François Gèze, des éditions La Découverte et du Groupe Sciences humaines et sociales du SNE (Syndicat national de l'édition) développait les causes de ce phénomène. Deux composantes évoluant de façon contrastée : d'une part, les livres de vulgarisation, destinés surtout aux étudiants de 1er cycle, dont la vente est en stagnation et d'autre part, le noyau dur, livres de recherche pour les étudiants de 3e cycle, les enseignants, chercheurs..., en proie, lui, à une vertigineuse chute des ventes, phénomène dû au développement anarchique de la photocopie dans les universités 3 et les « copies services » et à l'augmentation du nombre des emprunts en bibliothèques 4. Une chute des ventes particulièrement nuisible à des secteurs où les tirages sont faibles et les prix de vente relativement élevés ; il en résulte une nouvelle baisse des tirages débouchant sur une augmentation du prix des livres, elle-même incitant à recourir à la photocopie... 5.
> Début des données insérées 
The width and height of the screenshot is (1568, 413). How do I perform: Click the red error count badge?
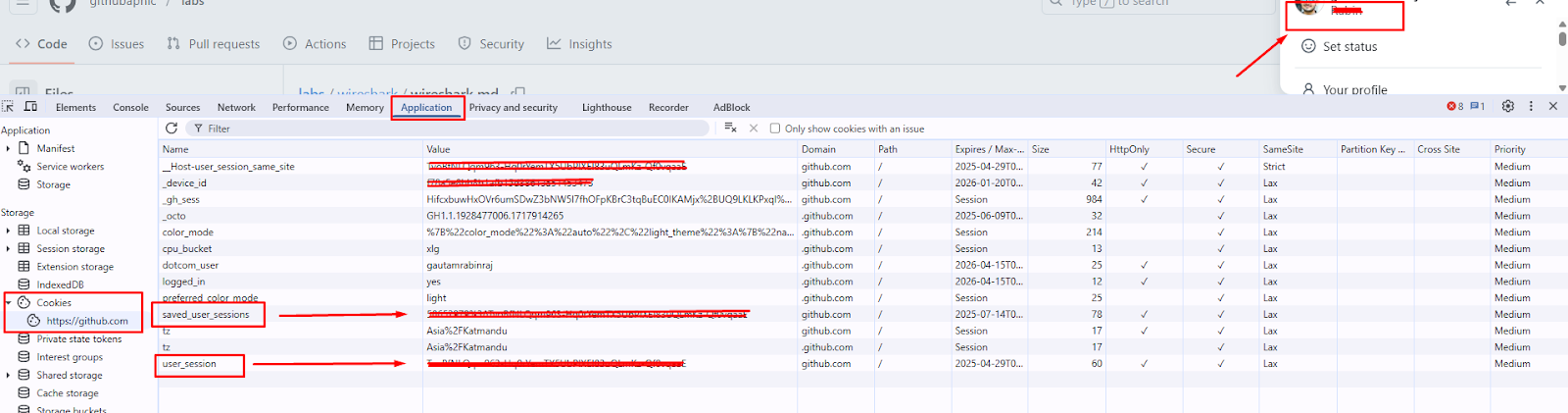tap(1455, 106)
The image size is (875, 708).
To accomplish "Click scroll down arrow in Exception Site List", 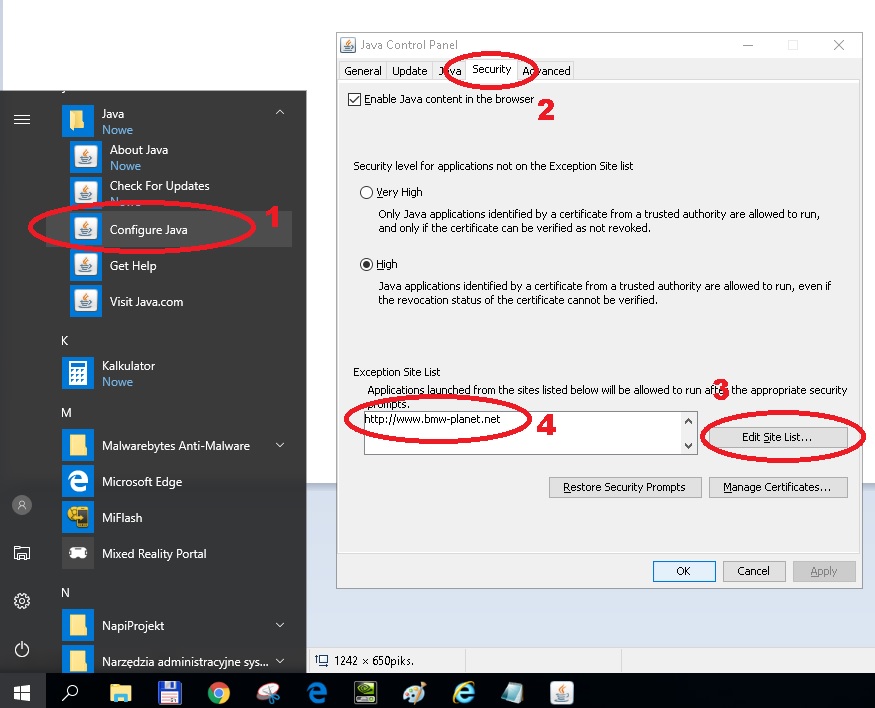I will coord(688,445).
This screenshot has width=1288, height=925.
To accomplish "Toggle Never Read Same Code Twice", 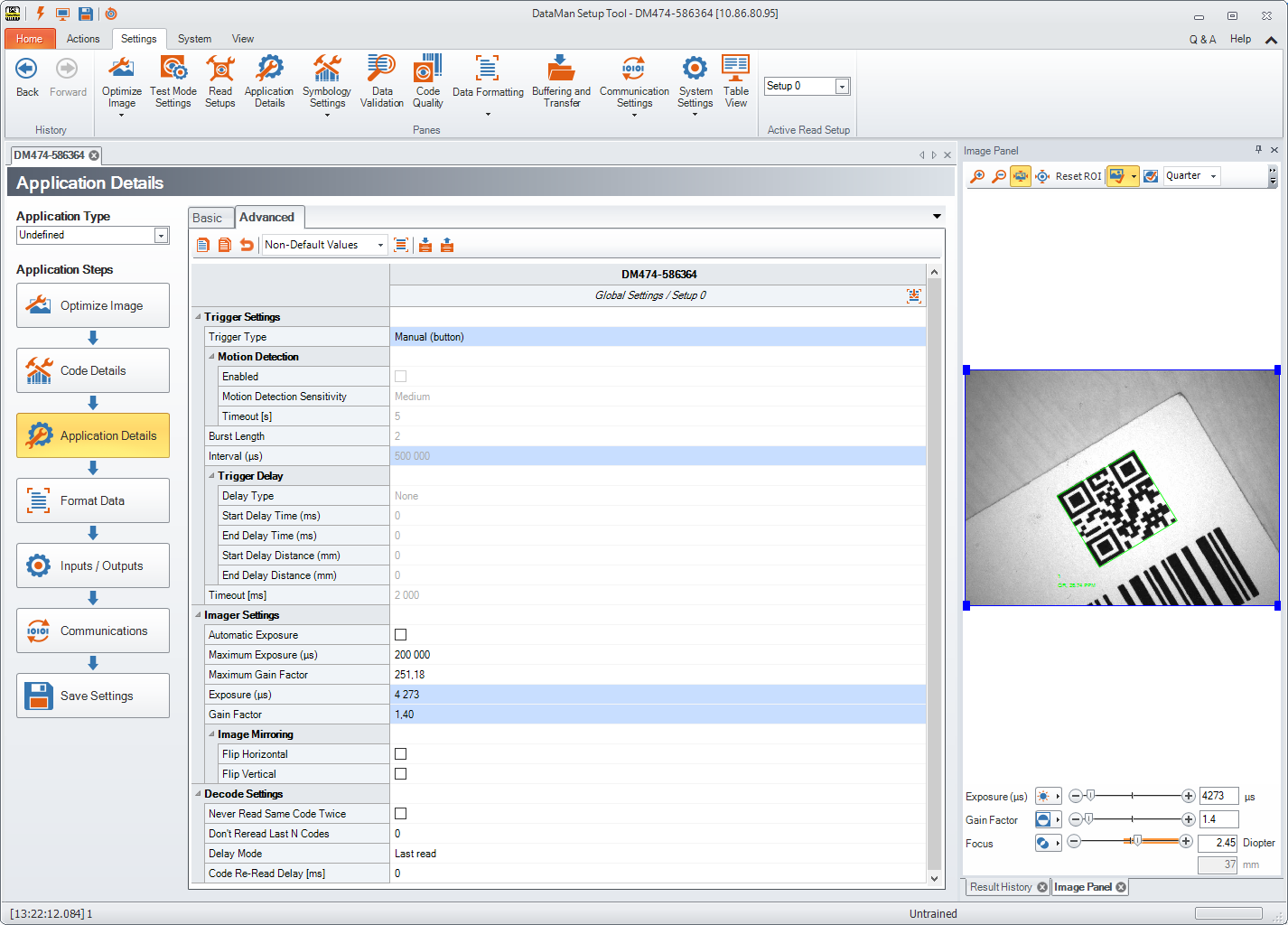I will [x=401, y=814].
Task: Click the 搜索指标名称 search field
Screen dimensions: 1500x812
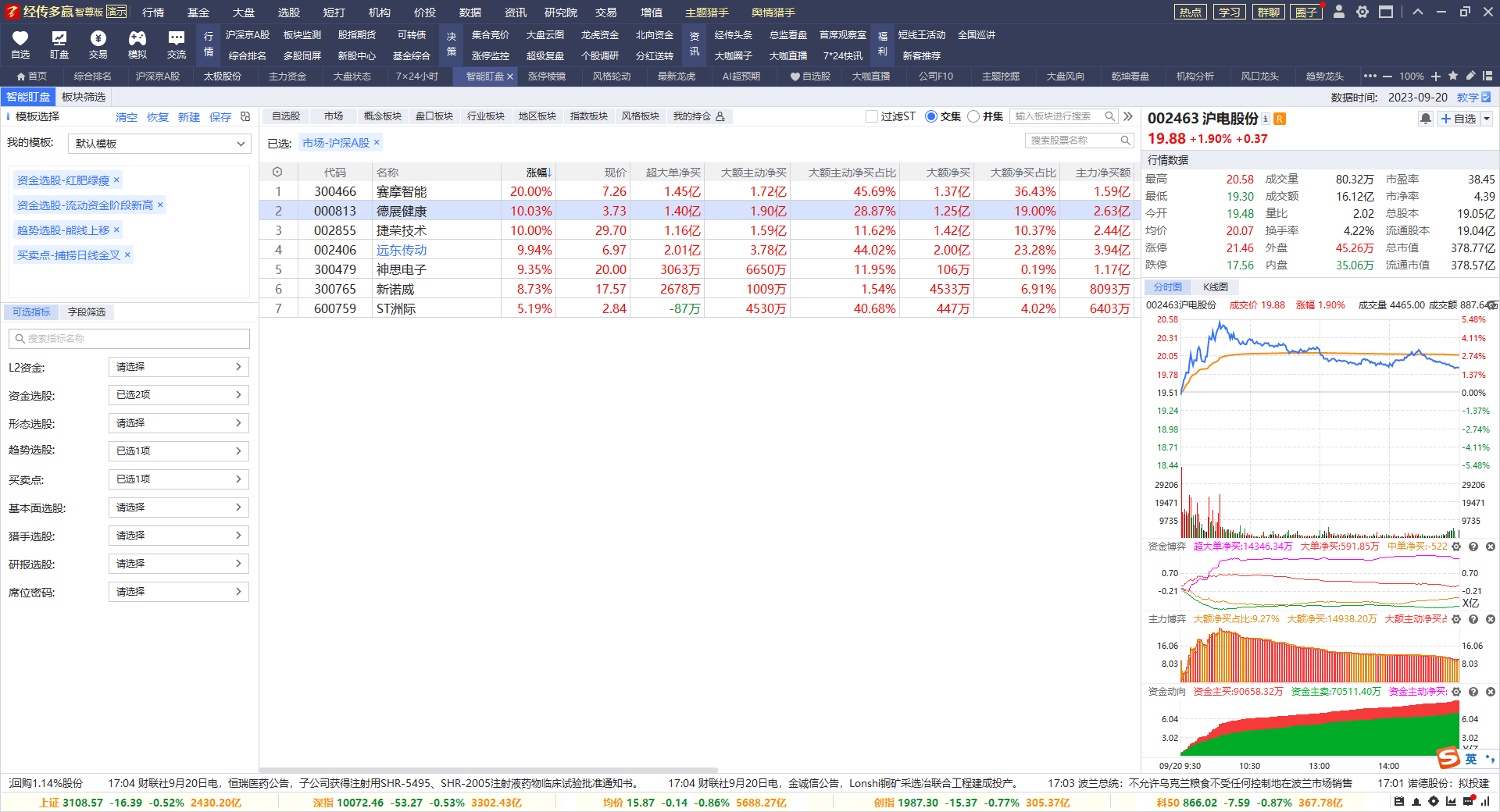Action: 130,339
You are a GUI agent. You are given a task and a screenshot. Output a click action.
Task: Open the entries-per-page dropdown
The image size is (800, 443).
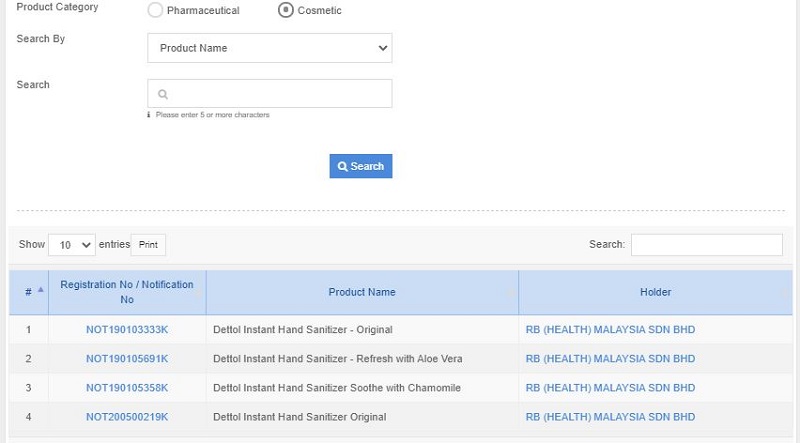coord(72,245)
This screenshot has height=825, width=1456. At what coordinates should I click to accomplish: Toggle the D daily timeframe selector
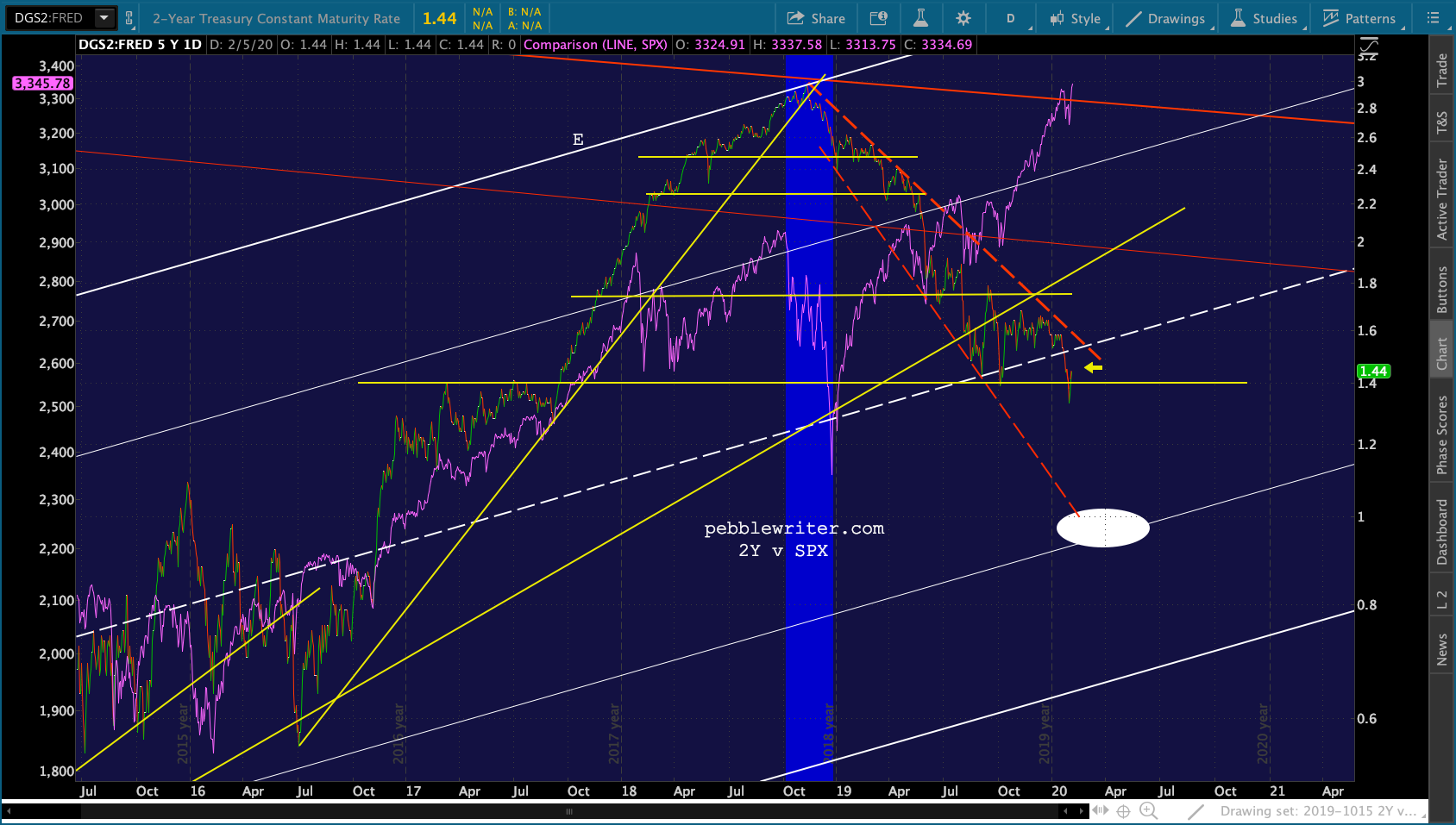[1010, 18]
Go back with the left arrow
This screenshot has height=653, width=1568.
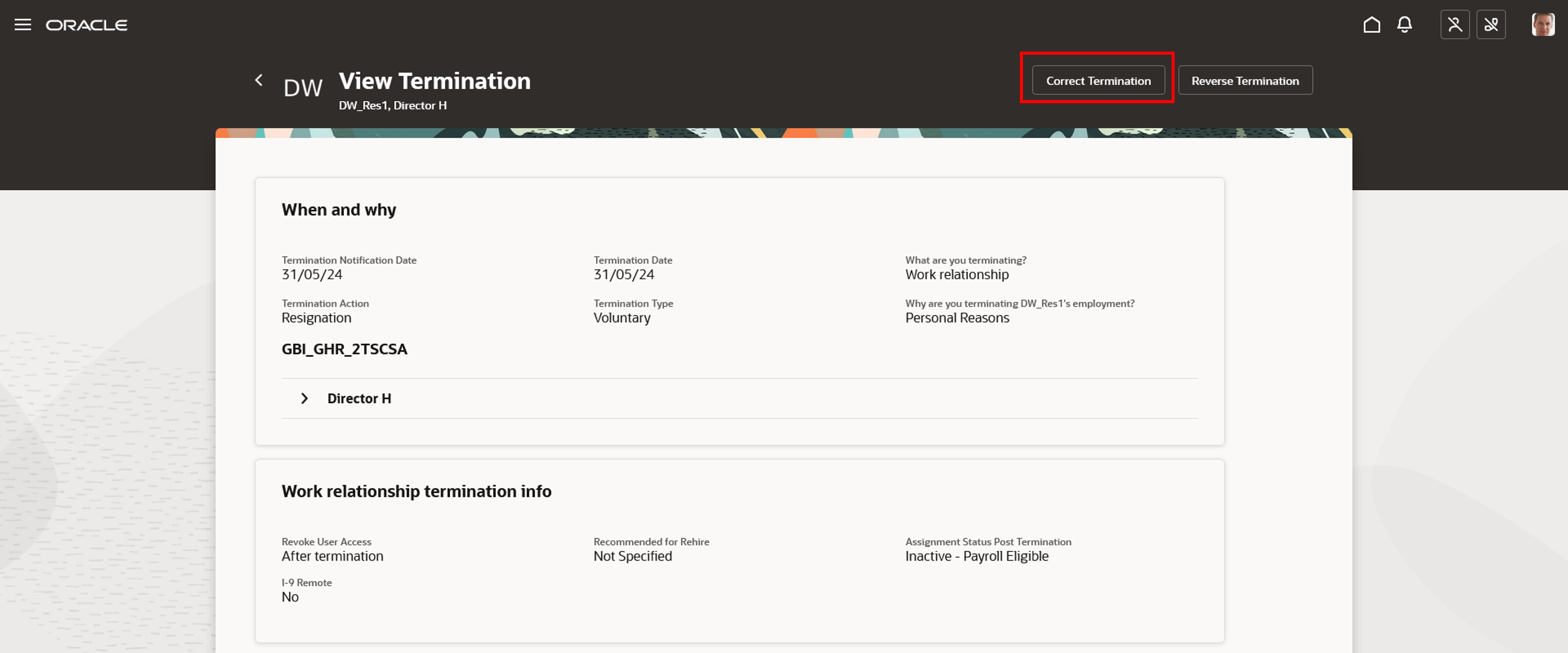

D'autre part, droit moral et droit patrimonial des auteurs sont bafoués - l'exploitation des droits de propriété littéraire détenus par les auteurs et les éditeurs étant pratiquée sans leur autorisation et surtout sans leur rémunération.

Un phénomène préjudiciable à la lecture

François Gèze fait état de plusieurs enquêtes réalisées sur la lecture dans le milieu universitaire qui ont permis d'arriver à trois constatations : les étudiants lisent de moins en moins, les seuls ouvrages consultés sont ceux prescrits par les enseignants, la lecture est de plus en plus segmentée - lecture zapping de quelques chapitres, quelques parties d'ouvrages, distribués par les enseignants sous forme de photocopies, souvent de très mauvaise qualité. Or est-il satisfaisant pour la formation de l'esprit, la pratique de la lecture ou l'acquisition des connaissances de se contenter de copies et non d'originaux, d'extraits et non d'ouvrages intégraux ?

Mener la lutte

François Gèze propose donc de mener une triple bataille : une action législative, avec un amendement au code de la propriété intellectuelle du 1" juillet 1992 qui instaurerait l'obligation d'une gestion collective pour les droits de reprographie des œuvres protégées (création d'une société de gestion collective obligatoire, semblable à la Société des auteurs, éditeurs et compositeurs de musique (Sacem), qui seule aurait le droit d'autoriser la photocopie, qui serait chargée de la gestion des sommes perçues et, disposant de moyens d'actions efficaces, serait la seule force d'intervention auprès des contrefacteurs 6 ; des actions contentieuses - faire respecter la loi - accompagnées d'une médiatisation importante ; et enfin une action d'information, par une campagne efficace : apposition sur les ouvrages d'un logo et d'un slogan spécifique « Le photocopillage tue le livre », affichages, débats dans les universités avec les bibliothécaires et les principaux responsables que sont les enseignants.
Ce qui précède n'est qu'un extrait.